— start of Quoted passage —

As such, the ACCC has recommended four changes that could make mortgage pricing more transparent and reduce barriers to switching. These are:
- Requiring lenders to annually prompt borrowers to engage in the home loan market to see if they could benefit from switching lenders or home loan products;
- Requiring lenders to provide a standardised discharge authority form to borrowers to complete and allow for “appropriately authorised third parties” (for example, mortgage brokers) to complete and submit discharge forms on borrowers’ behalf;
- Suggesting that all lenders should be subject to a maximum time limit of 10 business days to complete the discharge process; and
- Recommending to government that the ACCC should “continue to inquire into and monitor competition and pricing in the home loan market”.
While government has said that it will “consider the report and respond in due course”, the heads of the broker associations have tentatively welcomed the report and its findings.

— end of Quoted passage —
— start of Data section —

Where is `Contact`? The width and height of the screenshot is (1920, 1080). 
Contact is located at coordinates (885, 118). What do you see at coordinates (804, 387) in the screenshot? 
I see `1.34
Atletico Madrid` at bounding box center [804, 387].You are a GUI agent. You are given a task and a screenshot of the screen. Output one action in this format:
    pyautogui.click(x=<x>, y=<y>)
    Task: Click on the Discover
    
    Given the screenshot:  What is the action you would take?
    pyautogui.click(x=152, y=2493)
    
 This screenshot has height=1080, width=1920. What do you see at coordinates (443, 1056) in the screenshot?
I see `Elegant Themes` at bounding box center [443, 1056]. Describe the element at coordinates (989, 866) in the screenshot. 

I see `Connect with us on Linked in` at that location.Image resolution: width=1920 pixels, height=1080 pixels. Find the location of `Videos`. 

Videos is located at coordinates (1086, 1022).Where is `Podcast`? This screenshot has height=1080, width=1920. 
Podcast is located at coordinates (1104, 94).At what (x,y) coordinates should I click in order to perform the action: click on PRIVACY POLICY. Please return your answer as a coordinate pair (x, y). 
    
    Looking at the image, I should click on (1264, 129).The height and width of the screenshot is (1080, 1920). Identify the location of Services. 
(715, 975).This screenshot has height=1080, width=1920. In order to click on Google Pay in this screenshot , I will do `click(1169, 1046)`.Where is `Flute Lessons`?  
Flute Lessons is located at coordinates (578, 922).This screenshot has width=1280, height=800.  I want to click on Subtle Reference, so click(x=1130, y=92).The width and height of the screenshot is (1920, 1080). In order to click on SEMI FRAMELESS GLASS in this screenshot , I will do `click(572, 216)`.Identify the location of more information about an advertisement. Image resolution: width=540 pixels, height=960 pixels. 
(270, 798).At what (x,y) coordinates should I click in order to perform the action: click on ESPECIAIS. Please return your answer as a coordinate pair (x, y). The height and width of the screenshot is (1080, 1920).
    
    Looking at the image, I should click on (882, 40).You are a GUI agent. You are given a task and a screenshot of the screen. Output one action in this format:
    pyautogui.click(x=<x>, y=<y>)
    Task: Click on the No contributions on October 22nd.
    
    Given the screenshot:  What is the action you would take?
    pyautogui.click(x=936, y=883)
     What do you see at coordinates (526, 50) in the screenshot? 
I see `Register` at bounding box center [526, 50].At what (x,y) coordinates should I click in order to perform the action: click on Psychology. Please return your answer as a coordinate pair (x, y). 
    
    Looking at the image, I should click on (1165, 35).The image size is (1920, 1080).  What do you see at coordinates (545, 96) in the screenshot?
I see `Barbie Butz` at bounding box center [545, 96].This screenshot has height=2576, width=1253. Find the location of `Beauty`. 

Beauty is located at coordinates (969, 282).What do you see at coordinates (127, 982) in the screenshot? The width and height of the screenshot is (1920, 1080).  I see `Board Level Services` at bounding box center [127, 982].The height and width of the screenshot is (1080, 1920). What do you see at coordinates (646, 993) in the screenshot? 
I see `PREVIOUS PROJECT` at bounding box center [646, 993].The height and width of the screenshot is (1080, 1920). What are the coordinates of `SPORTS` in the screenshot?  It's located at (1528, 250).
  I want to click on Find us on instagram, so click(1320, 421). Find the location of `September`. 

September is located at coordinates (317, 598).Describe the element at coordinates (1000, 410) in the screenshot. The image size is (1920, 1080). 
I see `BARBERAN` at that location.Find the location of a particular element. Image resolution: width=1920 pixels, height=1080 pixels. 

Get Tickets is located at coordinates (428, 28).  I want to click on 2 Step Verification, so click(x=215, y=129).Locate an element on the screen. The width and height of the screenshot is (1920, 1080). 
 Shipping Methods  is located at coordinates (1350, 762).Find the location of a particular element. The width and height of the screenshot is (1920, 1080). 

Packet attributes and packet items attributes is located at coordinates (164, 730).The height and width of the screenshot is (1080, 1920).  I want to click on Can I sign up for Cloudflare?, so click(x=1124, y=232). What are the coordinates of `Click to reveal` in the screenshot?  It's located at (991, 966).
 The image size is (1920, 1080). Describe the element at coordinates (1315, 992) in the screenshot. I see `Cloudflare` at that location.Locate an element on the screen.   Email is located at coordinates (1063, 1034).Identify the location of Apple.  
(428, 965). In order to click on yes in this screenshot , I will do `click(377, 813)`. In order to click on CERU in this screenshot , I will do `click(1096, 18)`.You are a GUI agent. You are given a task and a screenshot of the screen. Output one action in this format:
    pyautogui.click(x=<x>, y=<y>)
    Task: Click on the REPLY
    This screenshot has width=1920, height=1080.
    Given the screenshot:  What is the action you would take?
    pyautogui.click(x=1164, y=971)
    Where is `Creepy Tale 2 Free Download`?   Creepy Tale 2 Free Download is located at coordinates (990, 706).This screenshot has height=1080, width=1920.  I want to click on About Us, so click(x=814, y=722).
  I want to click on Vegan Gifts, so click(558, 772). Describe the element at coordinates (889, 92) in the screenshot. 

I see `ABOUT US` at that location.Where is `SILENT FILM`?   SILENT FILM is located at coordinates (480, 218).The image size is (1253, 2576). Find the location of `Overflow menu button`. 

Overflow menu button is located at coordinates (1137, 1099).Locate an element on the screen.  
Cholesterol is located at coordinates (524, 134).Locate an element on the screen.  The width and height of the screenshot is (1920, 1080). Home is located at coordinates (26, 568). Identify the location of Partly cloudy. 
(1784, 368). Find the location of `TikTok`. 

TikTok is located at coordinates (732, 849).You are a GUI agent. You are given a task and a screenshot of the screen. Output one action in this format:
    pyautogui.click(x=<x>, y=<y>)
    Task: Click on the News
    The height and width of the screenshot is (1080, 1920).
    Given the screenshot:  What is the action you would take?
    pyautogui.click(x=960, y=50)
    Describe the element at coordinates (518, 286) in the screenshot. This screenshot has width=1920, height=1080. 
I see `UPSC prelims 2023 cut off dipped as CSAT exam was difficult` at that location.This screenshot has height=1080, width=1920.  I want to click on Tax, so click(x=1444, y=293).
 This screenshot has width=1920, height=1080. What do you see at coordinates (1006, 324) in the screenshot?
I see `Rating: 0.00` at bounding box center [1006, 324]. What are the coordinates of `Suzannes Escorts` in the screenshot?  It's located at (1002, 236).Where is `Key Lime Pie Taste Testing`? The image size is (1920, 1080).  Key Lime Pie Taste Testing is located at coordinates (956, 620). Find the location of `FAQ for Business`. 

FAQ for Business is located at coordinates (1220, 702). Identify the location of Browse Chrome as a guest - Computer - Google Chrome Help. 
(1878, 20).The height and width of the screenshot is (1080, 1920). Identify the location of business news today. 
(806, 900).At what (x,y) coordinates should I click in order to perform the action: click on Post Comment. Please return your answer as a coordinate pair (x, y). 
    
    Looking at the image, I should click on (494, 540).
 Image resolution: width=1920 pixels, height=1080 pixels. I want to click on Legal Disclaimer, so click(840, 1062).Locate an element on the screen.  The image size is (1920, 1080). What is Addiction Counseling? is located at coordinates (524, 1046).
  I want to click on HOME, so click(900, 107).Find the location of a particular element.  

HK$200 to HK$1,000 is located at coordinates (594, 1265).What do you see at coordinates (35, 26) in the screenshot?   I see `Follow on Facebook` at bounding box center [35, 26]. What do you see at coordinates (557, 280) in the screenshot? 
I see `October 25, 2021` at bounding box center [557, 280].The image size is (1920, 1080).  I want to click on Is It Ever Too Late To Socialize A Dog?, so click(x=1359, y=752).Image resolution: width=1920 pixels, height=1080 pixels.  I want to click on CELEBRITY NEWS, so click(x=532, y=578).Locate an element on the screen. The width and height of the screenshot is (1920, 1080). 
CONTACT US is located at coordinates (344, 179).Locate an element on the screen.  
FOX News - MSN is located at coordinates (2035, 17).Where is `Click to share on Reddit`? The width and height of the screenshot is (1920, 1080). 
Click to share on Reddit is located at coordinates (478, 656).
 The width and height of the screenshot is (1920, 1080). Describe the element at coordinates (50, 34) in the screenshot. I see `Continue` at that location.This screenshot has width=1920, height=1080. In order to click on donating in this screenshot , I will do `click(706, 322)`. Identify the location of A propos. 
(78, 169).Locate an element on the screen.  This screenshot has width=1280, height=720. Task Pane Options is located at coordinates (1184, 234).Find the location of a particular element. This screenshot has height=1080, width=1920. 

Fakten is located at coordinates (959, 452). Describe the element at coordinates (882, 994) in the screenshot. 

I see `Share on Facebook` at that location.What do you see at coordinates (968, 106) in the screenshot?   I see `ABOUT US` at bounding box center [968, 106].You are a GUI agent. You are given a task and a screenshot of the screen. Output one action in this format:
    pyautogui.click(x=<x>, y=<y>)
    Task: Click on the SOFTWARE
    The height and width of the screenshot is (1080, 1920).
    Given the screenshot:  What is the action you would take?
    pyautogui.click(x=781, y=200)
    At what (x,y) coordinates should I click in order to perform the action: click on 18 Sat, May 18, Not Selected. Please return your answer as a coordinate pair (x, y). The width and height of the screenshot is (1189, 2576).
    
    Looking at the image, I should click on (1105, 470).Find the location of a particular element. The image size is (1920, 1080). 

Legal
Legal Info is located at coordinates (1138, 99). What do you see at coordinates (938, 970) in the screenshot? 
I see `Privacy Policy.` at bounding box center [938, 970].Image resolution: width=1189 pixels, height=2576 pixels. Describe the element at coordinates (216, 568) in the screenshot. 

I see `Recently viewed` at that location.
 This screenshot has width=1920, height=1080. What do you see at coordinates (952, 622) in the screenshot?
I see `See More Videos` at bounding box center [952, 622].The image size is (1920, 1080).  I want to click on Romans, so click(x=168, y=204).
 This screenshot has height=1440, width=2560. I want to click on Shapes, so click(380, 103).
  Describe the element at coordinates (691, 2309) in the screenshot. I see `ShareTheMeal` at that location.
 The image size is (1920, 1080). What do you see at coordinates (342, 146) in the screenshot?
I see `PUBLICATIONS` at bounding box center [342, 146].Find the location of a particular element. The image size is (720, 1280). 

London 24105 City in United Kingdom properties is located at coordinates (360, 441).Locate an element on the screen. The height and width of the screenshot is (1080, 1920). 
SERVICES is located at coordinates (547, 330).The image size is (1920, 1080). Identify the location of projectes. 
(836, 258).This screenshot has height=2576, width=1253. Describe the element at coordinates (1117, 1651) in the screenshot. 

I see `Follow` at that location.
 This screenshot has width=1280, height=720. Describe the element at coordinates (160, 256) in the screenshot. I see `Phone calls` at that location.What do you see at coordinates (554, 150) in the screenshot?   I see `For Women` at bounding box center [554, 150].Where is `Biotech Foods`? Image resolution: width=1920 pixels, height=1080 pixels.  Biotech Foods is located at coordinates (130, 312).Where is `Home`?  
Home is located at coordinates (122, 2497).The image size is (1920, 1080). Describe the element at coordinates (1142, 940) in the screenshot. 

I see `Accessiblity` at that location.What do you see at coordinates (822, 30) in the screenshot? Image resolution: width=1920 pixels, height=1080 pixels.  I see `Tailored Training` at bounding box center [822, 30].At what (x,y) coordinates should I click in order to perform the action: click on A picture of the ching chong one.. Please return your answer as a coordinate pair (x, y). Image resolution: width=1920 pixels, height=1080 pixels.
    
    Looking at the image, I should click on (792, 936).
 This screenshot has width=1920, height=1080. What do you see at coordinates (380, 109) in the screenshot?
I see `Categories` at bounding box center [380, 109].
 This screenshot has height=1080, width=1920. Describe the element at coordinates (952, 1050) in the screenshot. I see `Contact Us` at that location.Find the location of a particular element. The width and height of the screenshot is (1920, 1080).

— end of Data section —

> **Given task A**
According to the ACCC passage, what maximum time limit should all lenders have to complete the discharge process?
> **Given task B**
Please substitute "cautiously" for "tentatively" in the ACCC passage and write it out from "While government has" to "and its findings.".
> **Given task C**
Check each statement against the ACCC passage and mark it yes or no, quoting the words that decide it: (i) The ACCC recommended four changes. (ii) Government has already accepted every recommendation. (iii) Mortgage brokers are given as an example of third parties that could submit discharge forms for borrowers.
The rows have nothing to do with this.

> **Final answer A**
10 business days

> **Final answer B**
While government has said that it will “consider the report and respond in due course”, the heads of the broker associations have cautiously welcomed the report and its findings.

> **Final answer C**
(i) Yes: "the ACCC has recommended four changes"
(ii) No: "consider the report and respond in due course"
(iii) Yes: "“appropriately authorised third parties” (for example, mortgage brokers)"